In Syria, the government of President Bashar Assad has rapidly gained ground this year as the army advanced eastwards, backed by Russia and allied Iran-backed militia including Hezbollah, toward its besieged enclave in Deir Al-Zor.
But in the north, the United States — which opposes Assad, Iran and Hezbollah — has led a coalition backing Kurdish and Arab militias as they assault Daesh’s former Syrian capital of Raqqa.

Hezbollah chief met with Assad
Hezbollah-affiliated media have reported that the Syrian town of Al-Bukamal, close to the border with Iraq, is the final destination for the convoy.
Hezbollah has been one of Assad’s closest allies in the war and it trumpeted the departure of Daesh, after that of two other militant groups, from the Lebanon border as a “day of liberation.”
On Thursday, Hezbollah leader Sayyed Hassan Nasrallah said Assad had only reluctantly agreed to the evacuation after Nasrallah visited Damascus to request it, a rare public acknowledgement that he had traveled outside Lebanon.
Iraq’s Prime Minister, Haider Al-Abadi, said it was “unacceptable” to ferry more jihadist fighters from another battlefront in Syria to the edge of Iraqi territory, prompting a statement from Hezbollah defending the move.
Iraq has formed a dedicated intelligence operations room to monitor and track the jihadists, a senior Interior Ministry official told state media, saying the convoy included “elite commanders” of Daesh.
After it was blocked from moving eastwards on Wednesday, the convoy headed north within government territory to try to move into Daesh land from a new location, the commander in the pro-Assad alliance said.
The commander added that the convoy would head on again after an exchange of dead combatants and prisoners. The bodies of an Iranian killed in the fighting and two other dead fighters were to be swapped for 25 wounded Daesh fighters traveling with the convoy, the commander said.
In Tehran, the country’s Revolutionary Guards said on their website that the dead Iranian, whom they identified as Mohsen Hojaji, would be returned at an unspecified date for a funeral and burial.

Life on buses “getting kind of hard“
The fighters retained light weapons but left heavier arms in their enclave after being evacuated from western Lebanon following heavy fighting there.
“I would imagine life getting kind of hard on those buses after two and a half days or more, largely cooped up in those buses driving around in the desert,” Townsend said.
Such deals have increasingly been used by the Syrian army and its allies to press besieged rebels to surrender their enclaves and to relocate to insurgent-held territory elsewhere, but this is the first such deal involving Daesh.
In the process, Daesh revealed the fate of nine Lebanese soldiers it took captive in its border enclave in 2014, as well as surrendering a Hezbollah prisoner.

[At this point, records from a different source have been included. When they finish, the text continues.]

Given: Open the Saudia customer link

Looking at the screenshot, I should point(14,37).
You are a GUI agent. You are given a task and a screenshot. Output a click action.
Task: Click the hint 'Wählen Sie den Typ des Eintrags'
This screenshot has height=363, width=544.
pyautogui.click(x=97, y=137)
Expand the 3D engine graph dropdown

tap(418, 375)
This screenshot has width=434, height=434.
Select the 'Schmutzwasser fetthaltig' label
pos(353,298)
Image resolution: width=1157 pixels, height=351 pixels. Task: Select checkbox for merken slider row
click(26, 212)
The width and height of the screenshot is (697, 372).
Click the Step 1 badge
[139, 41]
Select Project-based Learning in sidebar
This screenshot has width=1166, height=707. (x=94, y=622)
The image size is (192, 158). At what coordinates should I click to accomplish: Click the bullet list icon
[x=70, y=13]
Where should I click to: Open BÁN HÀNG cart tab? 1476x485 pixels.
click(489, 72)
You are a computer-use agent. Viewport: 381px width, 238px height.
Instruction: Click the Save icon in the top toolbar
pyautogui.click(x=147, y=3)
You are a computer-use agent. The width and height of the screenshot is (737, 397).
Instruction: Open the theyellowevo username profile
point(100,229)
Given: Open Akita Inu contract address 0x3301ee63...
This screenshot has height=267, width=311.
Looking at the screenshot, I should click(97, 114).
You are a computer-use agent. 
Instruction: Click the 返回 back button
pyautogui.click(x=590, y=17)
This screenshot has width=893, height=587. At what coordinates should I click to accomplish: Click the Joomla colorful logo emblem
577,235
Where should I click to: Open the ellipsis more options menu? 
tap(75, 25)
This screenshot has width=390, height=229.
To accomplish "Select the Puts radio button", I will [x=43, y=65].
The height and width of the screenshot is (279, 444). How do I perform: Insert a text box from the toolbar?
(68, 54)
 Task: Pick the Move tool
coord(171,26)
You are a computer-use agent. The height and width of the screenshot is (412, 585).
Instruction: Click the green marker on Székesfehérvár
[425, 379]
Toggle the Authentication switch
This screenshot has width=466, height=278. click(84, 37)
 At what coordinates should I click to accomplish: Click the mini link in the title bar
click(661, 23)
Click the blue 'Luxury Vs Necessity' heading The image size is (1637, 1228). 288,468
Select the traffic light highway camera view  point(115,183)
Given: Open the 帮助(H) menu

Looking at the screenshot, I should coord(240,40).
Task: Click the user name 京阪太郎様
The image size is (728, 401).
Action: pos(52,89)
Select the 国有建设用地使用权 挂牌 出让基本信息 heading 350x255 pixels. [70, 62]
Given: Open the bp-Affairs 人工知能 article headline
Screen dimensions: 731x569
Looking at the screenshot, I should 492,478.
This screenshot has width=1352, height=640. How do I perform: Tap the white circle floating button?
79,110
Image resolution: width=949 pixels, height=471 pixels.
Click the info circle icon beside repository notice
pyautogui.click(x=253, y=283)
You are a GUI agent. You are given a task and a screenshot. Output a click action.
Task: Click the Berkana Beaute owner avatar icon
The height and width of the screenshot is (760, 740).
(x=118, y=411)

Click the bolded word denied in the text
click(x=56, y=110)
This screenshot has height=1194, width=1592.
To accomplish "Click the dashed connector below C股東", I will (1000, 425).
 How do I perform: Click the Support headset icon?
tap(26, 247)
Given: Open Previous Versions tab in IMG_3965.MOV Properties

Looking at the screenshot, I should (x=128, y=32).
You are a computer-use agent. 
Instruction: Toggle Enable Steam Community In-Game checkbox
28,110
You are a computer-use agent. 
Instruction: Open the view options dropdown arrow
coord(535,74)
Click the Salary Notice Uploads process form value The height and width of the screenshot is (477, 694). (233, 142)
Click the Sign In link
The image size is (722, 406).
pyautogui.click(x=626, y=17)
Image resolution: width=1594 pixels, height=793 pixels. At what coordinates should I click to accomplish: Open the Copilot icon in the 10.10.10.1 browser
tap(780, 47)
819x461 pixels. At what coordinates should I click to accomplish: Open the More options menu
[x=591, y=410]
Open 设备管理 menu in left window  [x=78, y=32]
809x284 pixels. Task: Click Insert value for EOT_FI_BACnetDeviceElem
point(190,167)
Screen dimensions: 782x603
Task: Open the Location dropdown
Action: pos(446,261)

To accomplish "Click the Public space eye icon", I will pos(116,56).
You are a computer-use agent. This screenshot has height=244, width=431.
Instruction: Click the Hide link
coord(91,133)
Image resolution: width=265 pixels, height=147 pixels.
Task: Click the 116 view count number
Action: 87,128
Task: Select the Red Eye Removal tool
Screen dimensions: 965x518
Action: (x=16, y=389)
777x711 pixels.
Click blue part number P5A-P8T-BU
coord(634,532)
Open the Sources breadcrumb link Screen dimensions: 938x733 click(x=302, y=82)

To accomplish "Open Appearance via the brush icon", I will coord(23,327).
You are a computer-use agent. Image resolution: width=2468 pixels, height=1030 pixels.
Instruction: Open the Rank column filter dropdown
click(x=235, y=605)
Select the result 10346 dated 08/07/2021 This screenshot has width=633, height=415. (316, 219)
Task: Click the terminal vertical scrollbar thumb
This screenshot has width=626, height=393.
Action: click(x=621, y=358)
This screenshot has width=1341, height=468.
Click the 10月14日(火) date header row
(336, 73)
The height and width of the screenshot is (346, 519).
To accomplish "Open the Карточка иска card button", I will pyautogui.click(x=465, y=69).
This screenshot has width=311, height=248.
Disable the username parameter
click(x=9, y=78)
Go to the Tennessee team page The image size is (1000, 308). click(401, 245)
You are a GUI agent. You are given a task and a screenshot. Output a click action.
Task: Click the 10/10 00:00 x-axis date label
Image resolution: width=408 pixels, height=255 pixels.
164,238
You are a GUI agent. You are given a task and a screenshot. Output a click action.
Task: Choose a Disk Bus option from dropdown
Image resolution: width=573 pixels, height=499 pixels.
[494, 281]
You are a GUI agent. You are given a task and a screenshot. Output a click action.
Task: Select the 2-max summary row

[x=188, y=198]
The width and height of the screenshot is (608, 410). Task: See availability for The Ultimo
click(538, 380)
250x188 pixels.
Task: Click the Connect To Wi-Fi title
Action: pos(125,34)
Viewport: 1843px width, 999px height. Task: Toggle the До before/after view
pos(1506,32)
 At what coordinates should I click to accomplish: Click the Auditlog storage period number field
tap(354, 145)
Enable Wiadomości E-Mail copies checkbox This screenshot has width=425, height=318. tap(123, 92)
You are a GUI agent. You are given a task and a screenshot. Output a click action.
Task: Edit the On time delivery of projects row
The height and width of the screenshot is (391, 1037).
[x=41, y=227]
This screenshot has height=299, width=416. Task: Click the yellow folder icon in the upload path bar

An official in the Syrian Arab Red Crescent, which is helping with the exchange, has entered Daesh territory to accompany the prisoner back to the government-held area, the commander in the pro-Assad military alliance said.
Hezbollah-aligned al Akhbar newspaper in Lebanon reported on Thursday that some Daesh leaders in eastern Syria did not want members of the group who had surrendered territory to be welcomed back into their self-declared caliphate.